Relative to ADR, as the osteophytes grow larger and larger, there are serious bone quality issues. The vertebral bodies are hard around the outside, where there is hard, cortical bone. They are soft in the middle, where there is soft cancellous bone.

As the osteophytes brow larger, the soft cancellous bone in the center of the vertebral body moves outward as the margins of the vertebral body moves outward with the osteophyte... either anterior as in nn's case, or posterior as in my case. If you lop off the osteophyte, if you are removing the bulk of the cortical bone that should have been supporting the prosthesis, leaving the softer bone that has moved outward, following the osteophyte; the risk of subsidence is substantially increased.

Because I'm concerned about this for my case, I've been discussing it extensively with the docs for years. Bertagnoli has been successful in pushing the limits as he understands more and more about what can and cannot be done. What may have been considered a contra-indication years ago, may not be a more ordinary case (for someone with experience with these further advanced cases.)

IMHO, bone wax is taking on too much importance in this discussion.
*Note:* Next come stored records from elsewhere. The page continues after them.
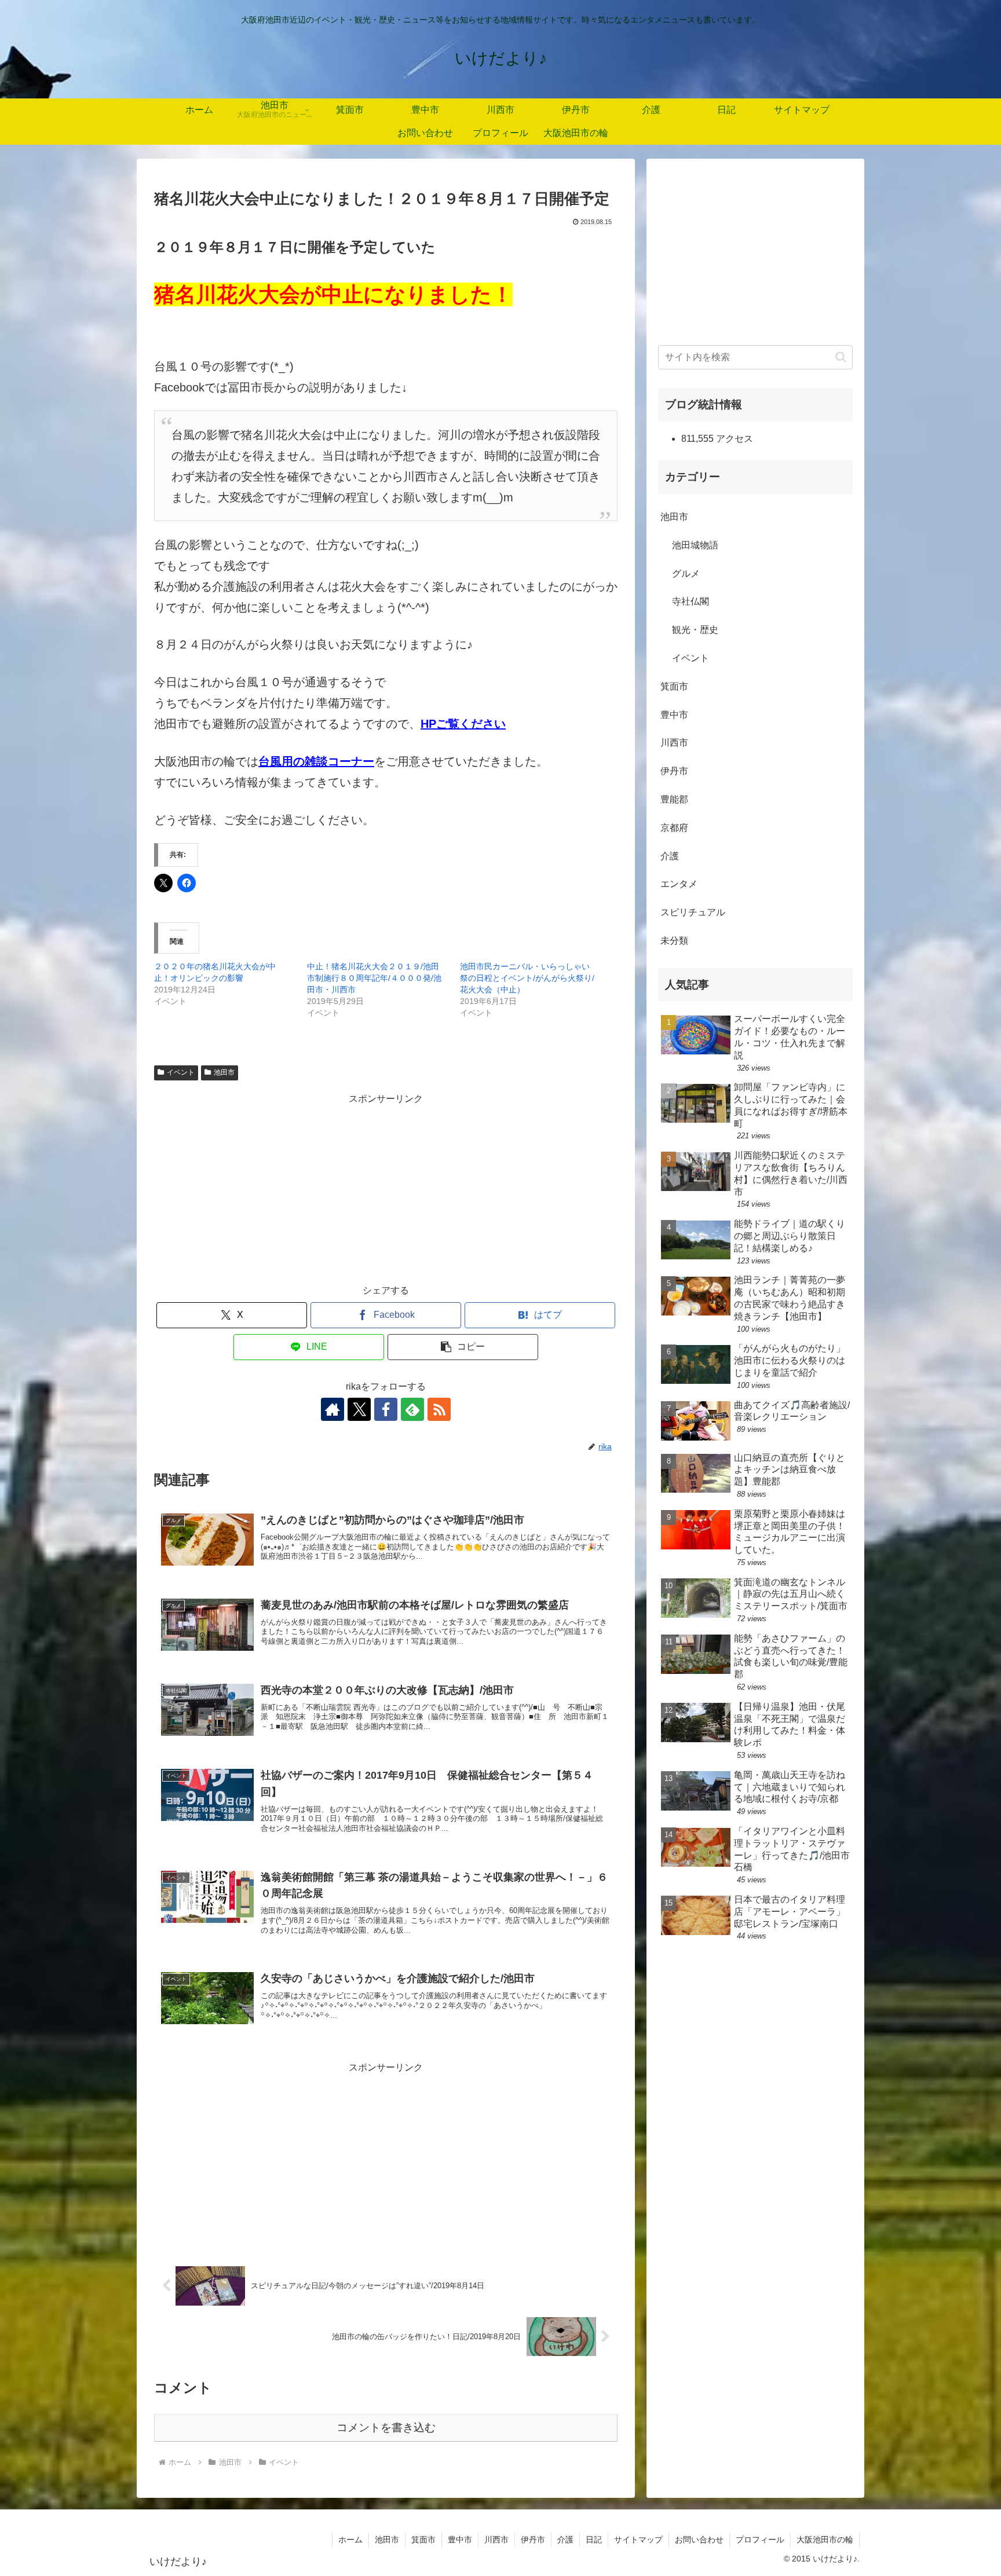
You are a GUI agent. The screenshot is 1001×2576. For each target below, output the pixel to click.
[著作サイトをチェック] (332, 1409)
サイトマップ (638, 2539)
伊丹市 (674, 771)
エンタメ (678, 884)
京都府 (674, 828)
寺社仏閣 (690, 601)
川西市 (674, 742)
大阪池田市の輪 (825, 2539)
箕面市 (674, 686)
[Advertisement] (386, 1189)
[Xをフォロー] (359, 1409)
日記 (594, 2539)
There are structural issues... there is the issue of remobilizing an already immobilized segment... there is the issue of appropriateness of ADR with such advanced degeneration and modic changes... bone wax is just a tool that reduces the risk of undesired bone growth. I've seen some of the studies that discuss the risks associated with bone wax. It does not surprise me to hear that horror stories abound as technologies are misused or abused. I'm sure that the risks are very real and I'm also sure that some doctors will know what they are doing to appropriately manage the risks and proper application of a technology.

I'm about to spend some weeks in Germany and will spend time with both Zeegers and Bertagnoli... I'll post what I learn.